Section 69 of the Income Tax Act, 1962 (“the act”) imposes an obligation on certain persons, if required by the Commissioner for the South African Revenue Service, to furnish information or returns within the time period as prescribed by the Commissioner.
These should reflect, among other things, interest earned by taxpayers, rent received by taxpayers or other specific information set out in section 69(1) of the Act.
On 29 February 2012, Government Notice No 173 appeared in Government Gazette No 35090, imposing an obligation on institutions to submit information to the Commissioner bi-annually with effect from the 2013 year of assessment in terms of Section 69. Historically, the Commissioner required certain institutions to submit returns and information reflecting interest derived by taxpayers in respect of the tax year on an annual basis.
The Commissioner has now decided that the information must be submitted bi-annually and that reporting institutions are required to submit returns of monies invested with, loaned to and deposited with those institutions and in respect of interest received by or accrued to or in favour of any person from the reporting institution or from any other business carried on by the reporting institution in South Africa for the period from 1 March 2012 to 28 February 2013.
The Government Notice defines reporting institutions as follows:
- Banks regulated by the Registrar of Banks;
- Co-operative banks regulated by the Co-operative Banks Development Agency;
- The South African Post Bank Limited (Post Bank;)
- Financial institutions regulated by officials of the Financial Services Board;
- Companies listed on the JSE and connected persons in relation to the companies that issue bonds, debentures or similar financial instruments;
- State-owned companies that issue bonds, debentures or similar financial instruments; and
- Organs of state, as defined in Section 239 of the constitution, that issue bonds or similar financial instruments.
|SARS's new reporting requirements are |
onerous and institutions need to upgrade
their systems to meet them.
The reporting institutions are required to submit the returns to the Commissioner by 31 October 2012 in respect of interest derived for the period 1 March 2012 to 31 August 2012, or by 31 May 2013 in respect of the period 1 March 2012 to 28 February 2013.
Previously, reporting institutions were only required to submit returns covering the tax year, that is generally from 1 March 2012 to 28 February 2013.

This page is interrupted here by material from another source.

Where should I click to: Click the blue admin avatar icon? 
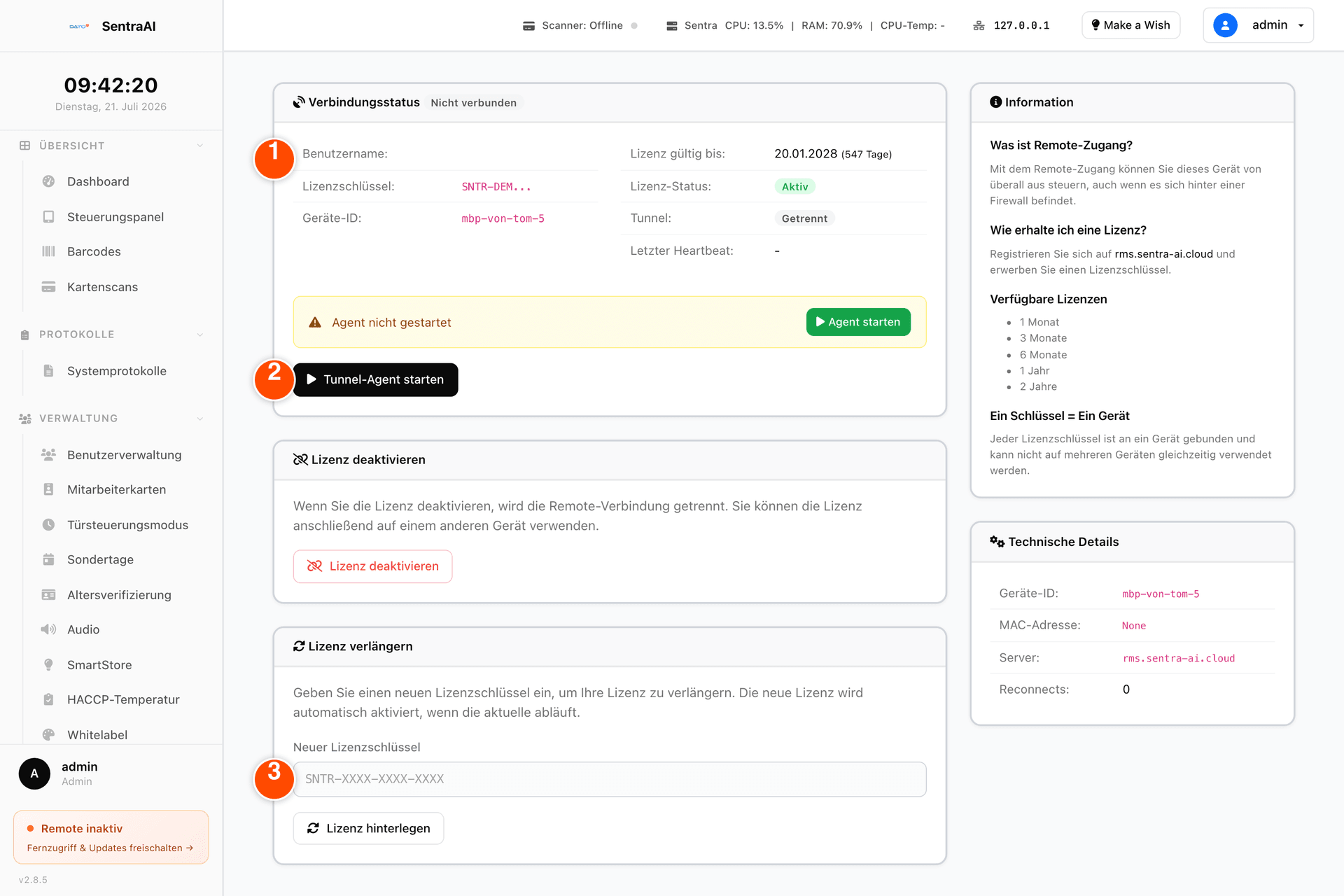[1225, 25]
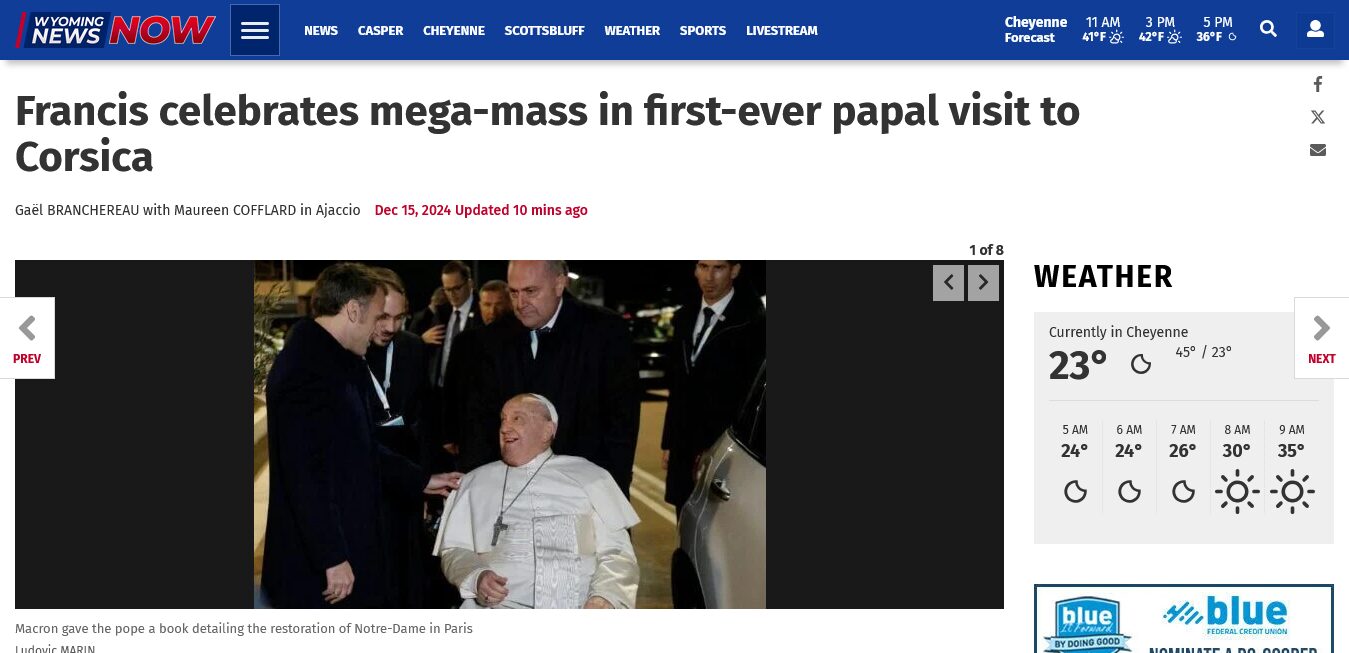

Affected institutions will need to upgrade their systems so that they can supply the information required bi-annually and comply with the provisions of Section 69 of the act and the government notice. It must be noted that the Commissioner requires that the returns are filed electronically with SARS.
The government notice also prescribes the information to be disclosed in the returns submitted to SARS in respect of natural persons and persons other than natural persons.
In the case of natural persons, the reporting institution is required to submit details of the person’s surname, address, identity number and tax reference number, as well as certain other particulars pertaining to the investment held by the person with the institution and the interest earned.
Reporting institutions are also required to indicate the account verification status of the investment in terms of the Financial Intelligence Centre Act. The institution must also report the monthly totals of all credits and debits to the account as well as the closing balance of accounts at the end of the return period.
In addition, SARS must be advised of the date on which the account was opened and the date on which it was closed.
Much of the information now required was not called for before and did not appear on IT3(b) certificates issued by banks to their clients. The requirement to disclose the monthly totals of all credits and debits to the account will enable SARS to identify taxpayers who should be subject to a tax audit.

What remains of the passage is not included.